On commence à lire des réactions aux nouveaux critères introduits l’an dernier par les Fonds de recherche du Québec (FRQ) pour l’attribution des bourses de maîtrise et de doctorat.

Aux critères d’excellence (parcours universitaire, notes obtenues, prix, etc.) et à ceux qui portent sur la valeur intrinsèque du projet (originalité, pertinence, méthodologie, etc.) se sont ajoutés au printemps 2021 des critères de « mobilisation sociale » comme la « capacité d’engagement » et la prise en considération des objectifs de développement durable (ODD) et des objectifs d’équité, de diversité et d’inclusion (EDI).

Dans La Presse, 18 novembre (« La mise au pas de la recherche »), quatre professeurs d’université dénoncent ces critères imposés « sur des bases strictement idéologiques, et sans véritable consultation »  (https://www.lapresse.ca/debats/opinions/2022-11-18/la-mise-au-pas-de-la-recherche.php).

« Ces critères à géométrie variable ont fort peu à voir avec le monde de la science. Si d’aventure ils conviennent à une thèse d’écologie appliquée, il n’en va pas de même dans le cas d’un mémoire consacré à la philosophie de René Descartes. […] Pour les candidats, ils ont de plus graves conséquences encore. Au cours de la dernière année, on en aura vu certains multiplier dans leur dossier les preuves de leur engagement citoyen : se dire représentants de la diversité sexuelle, faire du compost au fond de leur jardin, accompagner des membres vieillissants de leur famille dans une Résidence Soleil… »

Selon ces professeurs, les nouveaux critères mettent directement en cause la liberté universitaire :

« […] Il saute aux yeux que les critères ODD et EDI, introduits de force par les Fonds de recherche du Québec, entrent en contradiction ouverte avec la loi 32 destinée à garantir l’exercice de la liberté universitaire en dehors de toute « contrainte doctrinale, idéologique ou morale » (art. 3). »

Dans Le Devoir du 23 novembre, Patrick Moreau aborde la même question (https://www.ledevoir.com/opinion/idees/771859/point-de-vue-du-danger-de-confondre-recherche-scientifique-et-militantisme ):

« On devine sans trop de peine le genre de contorsions intellectuelles auxquelles on contraindra certains chercheurs qui seront sommés d’établir un lien entre leur sujet de recherche et l’un ou l’autre des ODD de l’ONU. À moins qu’afin de satisfaire aux exigences des ODD 5 (Inégalités entre les sexes) ou 10 (Inégalités réduites), ils ne se voient tous obligés de réorienter leurs recherches vers l’homophobie chez Aristote ou le sexisme des classiques — sujets en eux-mêmes pertinents, sauf à devenir un nouveau genre d’obligation morale.

De plus, ces critères ne concernent pas seulement les projets de recherche […], mais le demandeur lui-même, qui doit expliquer comment il met « sa pensée, sa parole et son action au service d’une cause collective ». On exige donc de lui qu’il prouve non seulement qu’il est apte à produire une recherche de qualité, mais aussi à quel point il est « progressiste ». »

## Données de coordonnées des items
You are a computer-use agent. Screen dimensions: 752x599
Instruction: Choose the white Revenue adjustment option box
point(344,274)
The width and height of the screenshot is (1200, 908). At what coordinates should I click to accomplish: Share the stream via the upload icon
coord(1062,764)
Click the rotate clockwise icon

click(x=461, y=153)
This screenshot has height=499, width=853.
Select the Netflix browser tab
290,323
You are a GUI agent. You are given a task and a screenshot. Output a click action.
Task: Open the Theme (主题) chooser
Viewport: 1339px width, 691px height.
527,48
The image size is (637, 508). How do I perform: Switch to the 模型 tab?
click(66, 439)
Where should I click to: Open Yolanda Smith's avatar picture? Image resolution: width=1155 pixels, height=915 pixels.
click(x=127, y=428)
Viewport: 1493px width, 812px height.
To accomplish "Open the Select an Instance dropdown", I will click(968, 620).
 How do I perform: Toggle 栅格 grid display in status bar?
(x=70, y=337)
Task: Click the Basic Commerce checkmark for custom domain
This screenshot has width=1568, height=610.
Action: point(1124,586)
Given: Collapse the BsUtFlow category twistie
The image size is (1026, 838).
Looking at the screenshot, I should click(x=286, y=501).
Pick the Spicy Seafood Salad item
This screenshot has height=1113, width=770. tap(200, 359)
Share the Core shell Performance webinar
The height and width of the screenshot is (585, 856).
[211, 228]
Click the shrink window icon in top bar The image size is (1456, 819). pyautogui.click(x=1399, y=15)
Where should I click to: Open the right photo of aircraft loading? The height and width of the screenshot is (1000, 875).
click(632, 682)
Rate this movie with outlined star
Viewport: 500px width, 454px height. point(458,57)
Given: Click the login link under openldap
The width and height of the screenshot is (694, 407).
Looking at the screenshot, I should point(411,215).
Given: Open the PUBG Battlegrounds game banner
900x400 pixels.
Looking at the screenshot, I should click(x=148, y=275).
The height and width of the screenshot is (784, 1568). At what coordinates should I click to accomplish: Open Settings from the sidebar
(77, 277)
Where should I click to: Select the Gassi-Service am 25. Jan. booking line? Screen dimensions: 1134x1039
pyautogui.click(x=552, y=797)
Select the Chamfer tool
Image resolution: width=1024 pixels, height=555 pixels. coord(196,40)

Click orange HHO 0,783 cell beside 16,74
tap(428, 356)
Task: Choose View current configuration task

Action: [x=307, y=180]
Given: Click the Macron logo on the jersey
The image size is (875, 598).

## Tâches à réaliser
1. Le texte sur les bourses des FRQ donne entre parenthèses des exemples de critères qui portent sur la valeur intrinsèque du projet. Relevez-les tous.
2. Poursuivez le texte sur les critères d'attribution des bourses des FRQ au-delà de sa dernière phrase.

## Réponses aux exercices
1. originalité, pertinence, méthodologie

2.
Sa conclusion :

« […] est-ce vraiment à un organisme subventionnaire qui dispose de fonds publics d’imposer ses préférences idéologiques ? Surtout, n’est-il pas intolérable qu’un tel organisme public s’arroge le droit de juger de la vie privée et des opinions des personnes qui réclament son aide ? Car le choix de participer aux activités d’un organisme de bienfaisance comme celui de s’engager en faveur d’une cause quelconque relèvent bel et bien de la liberté individuelle.

Les FRQ ne devraient avoir à juger que des projets de recherche qui leur sont soumis, et en aucun cas de l’ »engagement » des personnes qui les soumettent. Leur fonction est de sélectionner de futurs chercheurs et non des citoyens modèles. »

La « religion » qui a inspiré ces nouvelles dispositions s’apparente à celle qui a créé, autrefois, le « billet de confession », ce certificat signé par un confesseur attestant que le pénitent a nettoyé son âme au confessionnal.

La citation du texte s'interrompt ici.